To complete the theory of continuity, the one thing needful was the idea of imaginary points implied in the algebraical geometry of René Descartes, in which equations between variables representing co-ordinates were found often to have imaginary roots. Newton, in his two sections on "Inventio orbium" (Principia i. 4, 5), shows in his brief way that he is familiar with the principles of modern geometry. In two propositions he uses an auxiliary line which is supposed to cut the conic in X and Y, but, as he remarks at the end of the second (prop. 24), it may not cut it at all. For the sake of brevity he passes on at once with the observation that the required constructions are evident from the case in which the line cuts the trajectory. In the scholium appended to prop. 27, after saying that an asymptote is a tangent at infinity, he gives an unexplained general construction for the axes of a conic, which seems to imply that it has asymptotes. In all such cases, having equations to his loci in the background, he may have thought of elements of the figure as passing into the imaginary state in such manner as not to vitiate conclusions arrived at on the hypothesis of their reality.

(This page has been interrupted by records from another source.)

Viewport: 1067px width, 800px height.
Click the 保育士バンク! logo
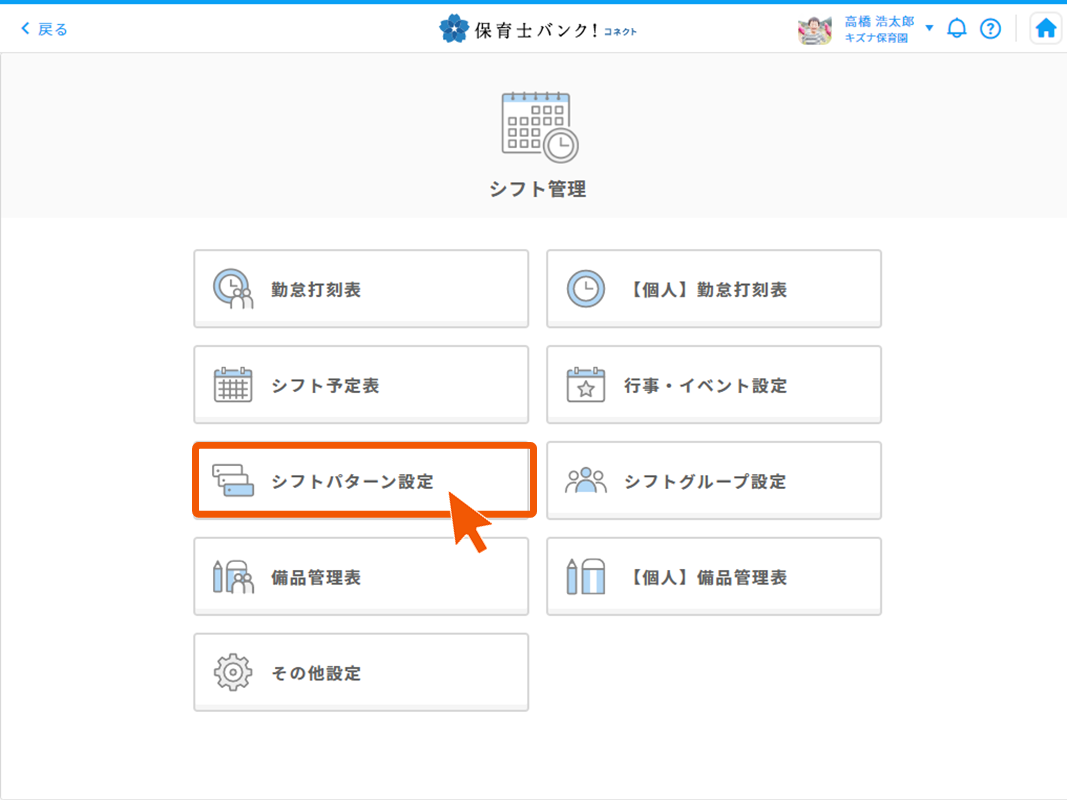tap(537, 29)
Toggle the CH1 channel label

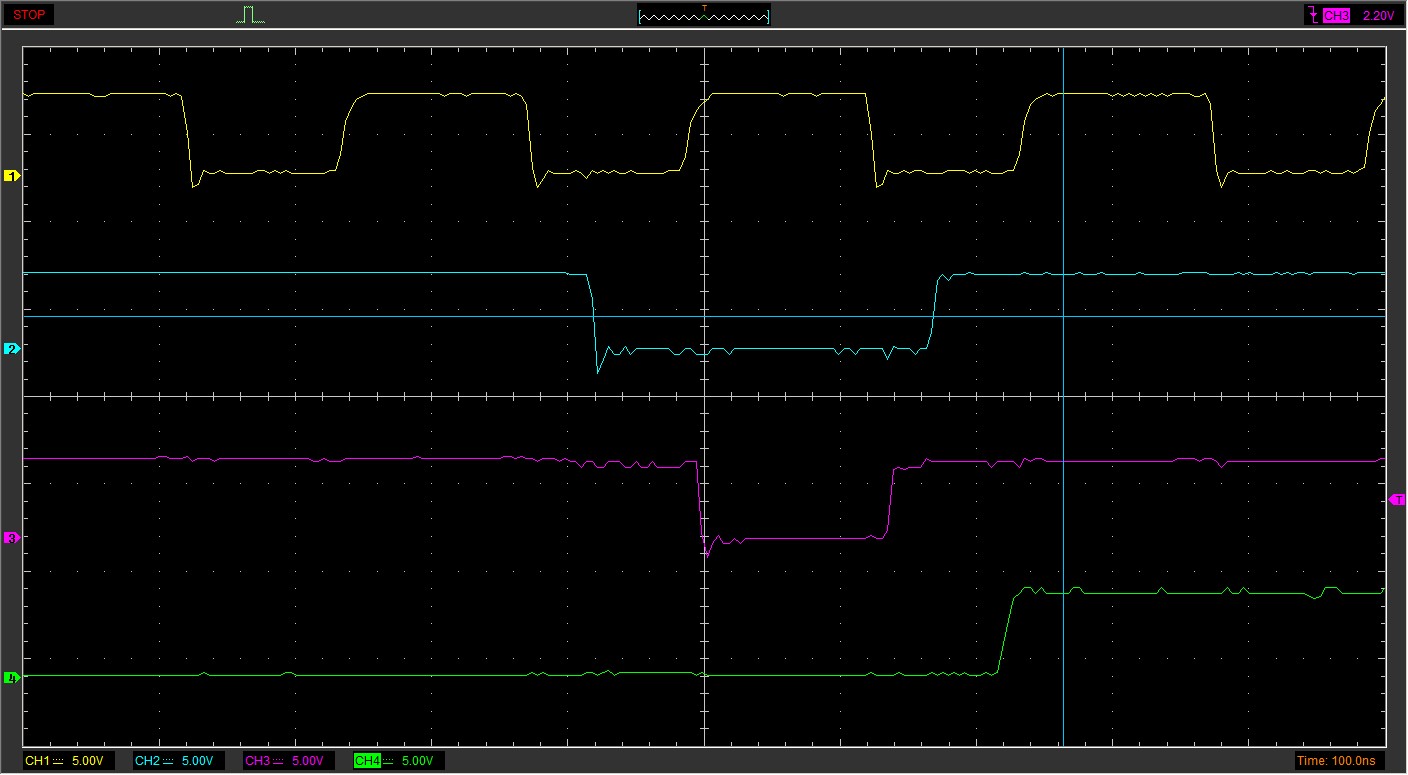point(38,761)
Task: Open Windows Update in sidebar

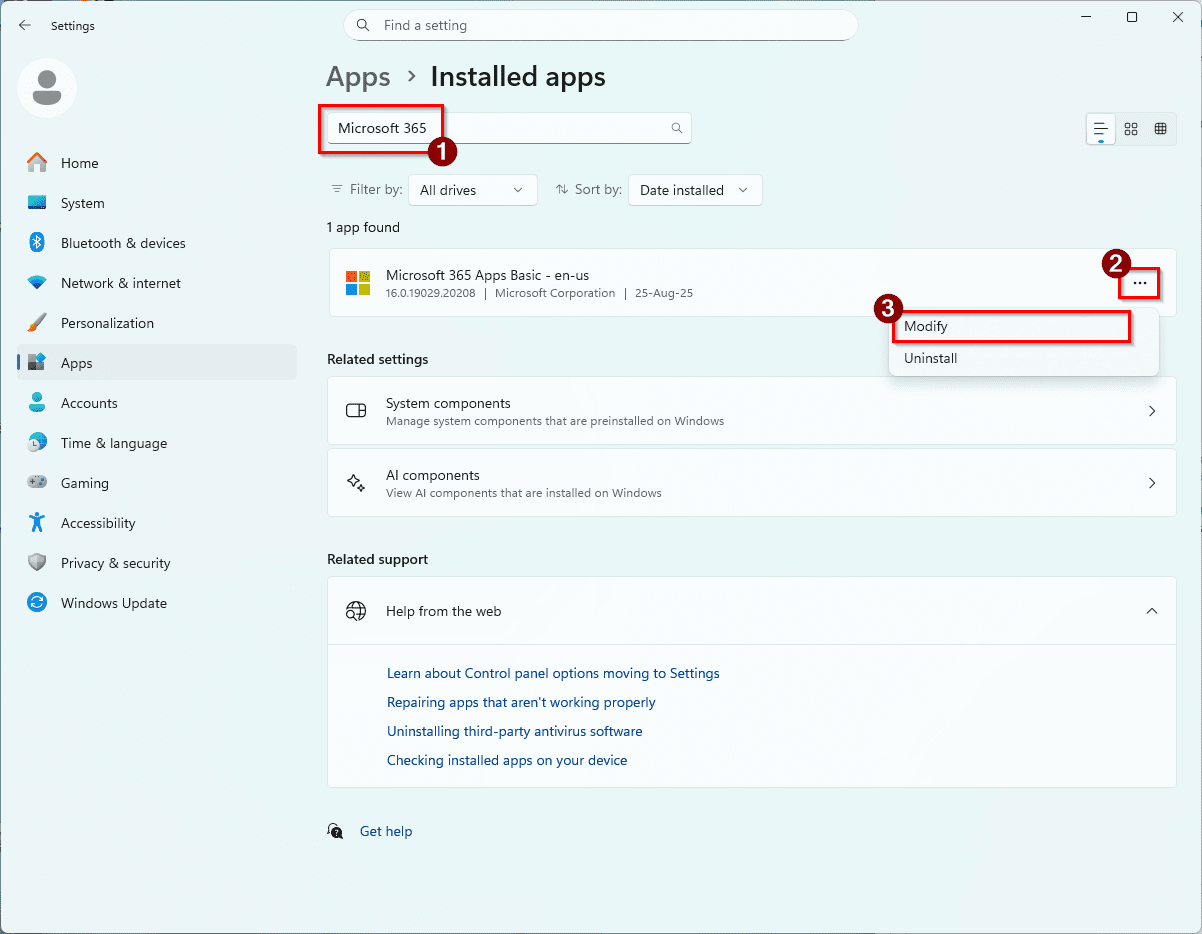Action: 113,603
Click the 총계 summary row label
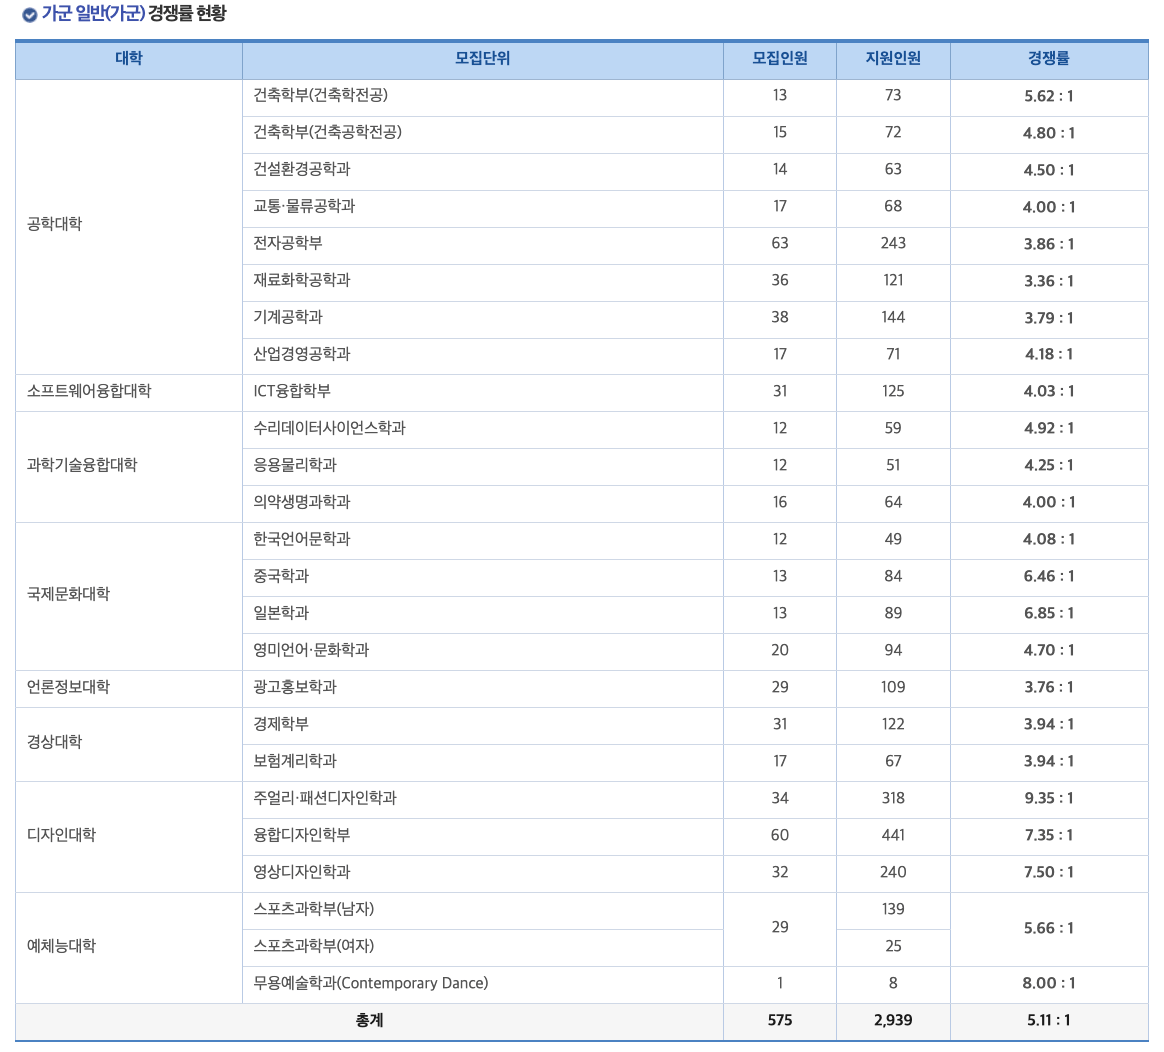 pyautogui.click(x=368, y=1021)
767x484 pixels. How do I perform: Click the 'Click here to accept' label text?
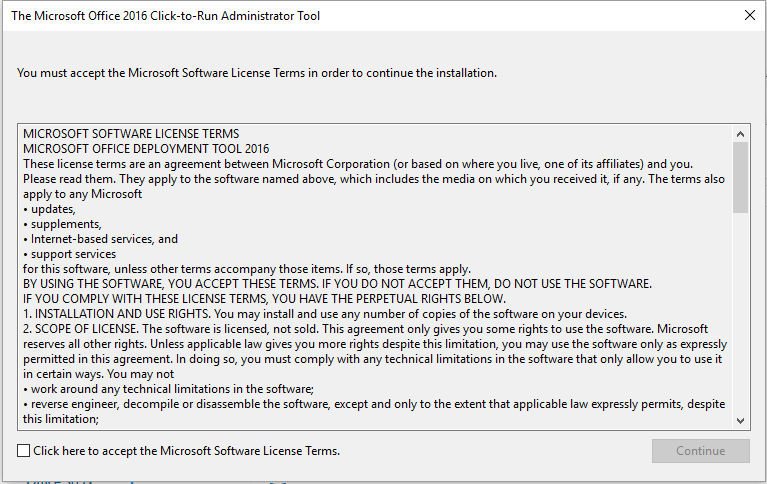click(x=186, y=451)
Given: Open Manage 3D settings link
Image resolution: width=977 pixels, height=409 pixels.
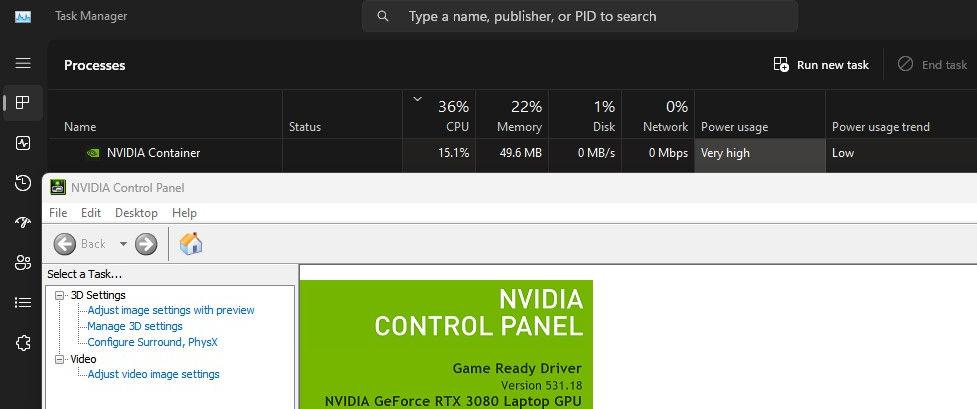Looking at the screenshot, I should coord(135,326).
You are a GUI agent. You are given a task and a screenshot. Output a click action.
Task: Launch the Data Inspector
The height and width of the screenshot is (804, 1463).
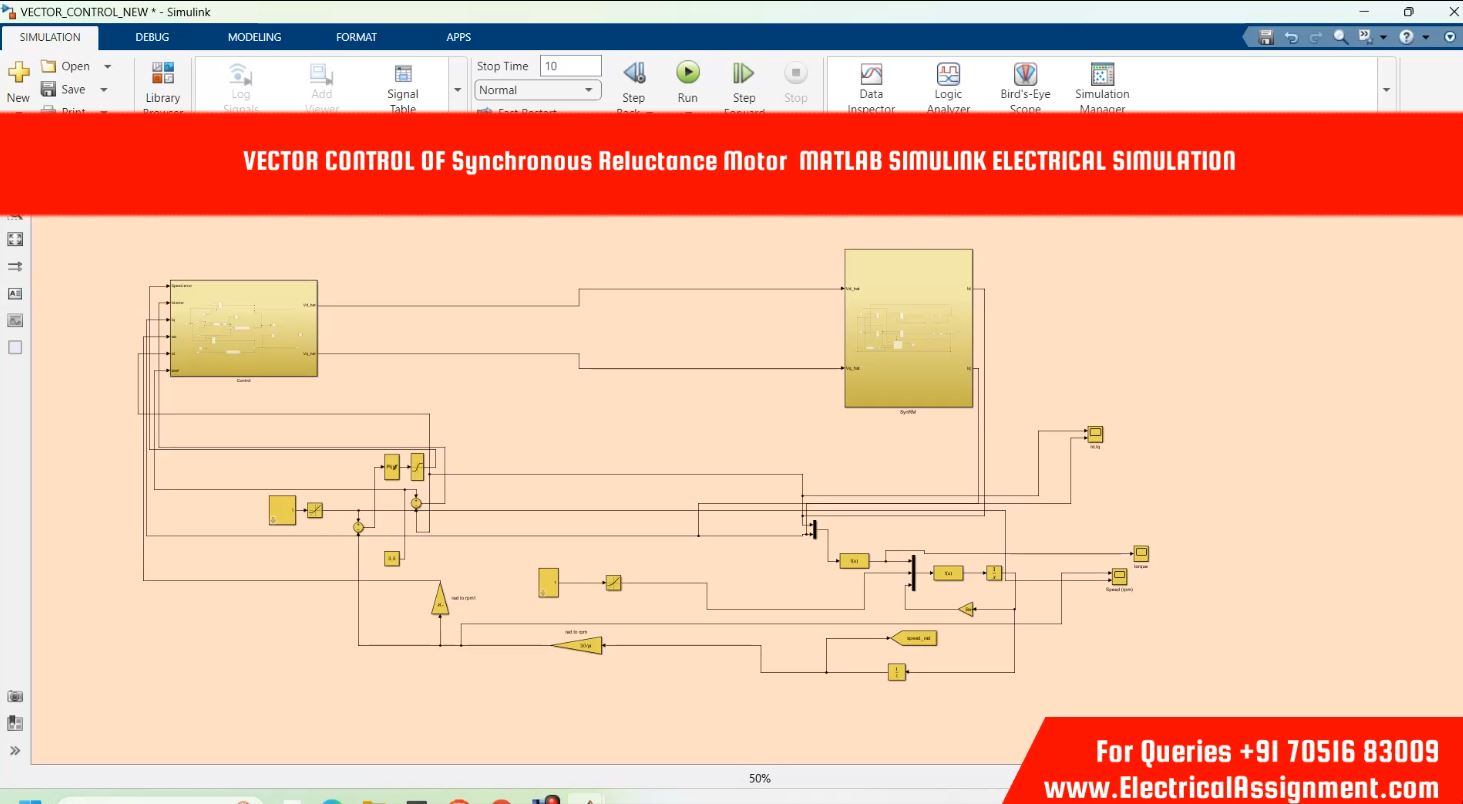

Roger Joseph Boscovich, a careful student of Newton's works, has a full and thorough discussion of geometrical continuity in the third and last volume of his Elementa universae matheseos (ed. prim. Venet, 1757), which contains Sectionum conicarum elementa nova quadam methodo concinnata et dissertationem de transformatione locorum geometricorum, ubi de continuitatis lege, et de quibusdam infiniti mysteriis. His first principle is that all varieties of a defined locus have the same properties, so that what is demonstrable of one should be demonstrable in like manner of all, although some artifice may be required to bring out the underlying analogy between them. The opposite extremities of an infinite straight line, he says, are to be regarded as joined, as if the line were a circle having its centre at the infinity on either side of it. This leads up to the idea of a veluti plus quam infinita extensio, a line-circle containing, as we say, the line infinity. Change from the real to the imaginary state is contingent upon the passage of some element of a figure through zero or infinity and never takes place per saltum. Lines being some positive and some negative, there must be negative rectangles and negative squares, such as those of the exterior diameters of a hyperbola. Boscovich's first principle was that of Kepler, by whose quantumvis absurdis locutionibus the boldest applications of it are covered, as when we say with Poncelet that all concentric circles in a plane touch one another in two imaginary fixed points at infinity. In G.K. Ch. von Staudt's Geometrie der Lage and Beiträge zur G. der L. (Nürnberg, 1847, 1856-1860) the geometry of position, including the extension of the field of pure geometry to the infinite and the imaginary, is presented as an independent science, "welche des Messens nicht bedarf." (See Geometry: Projective.)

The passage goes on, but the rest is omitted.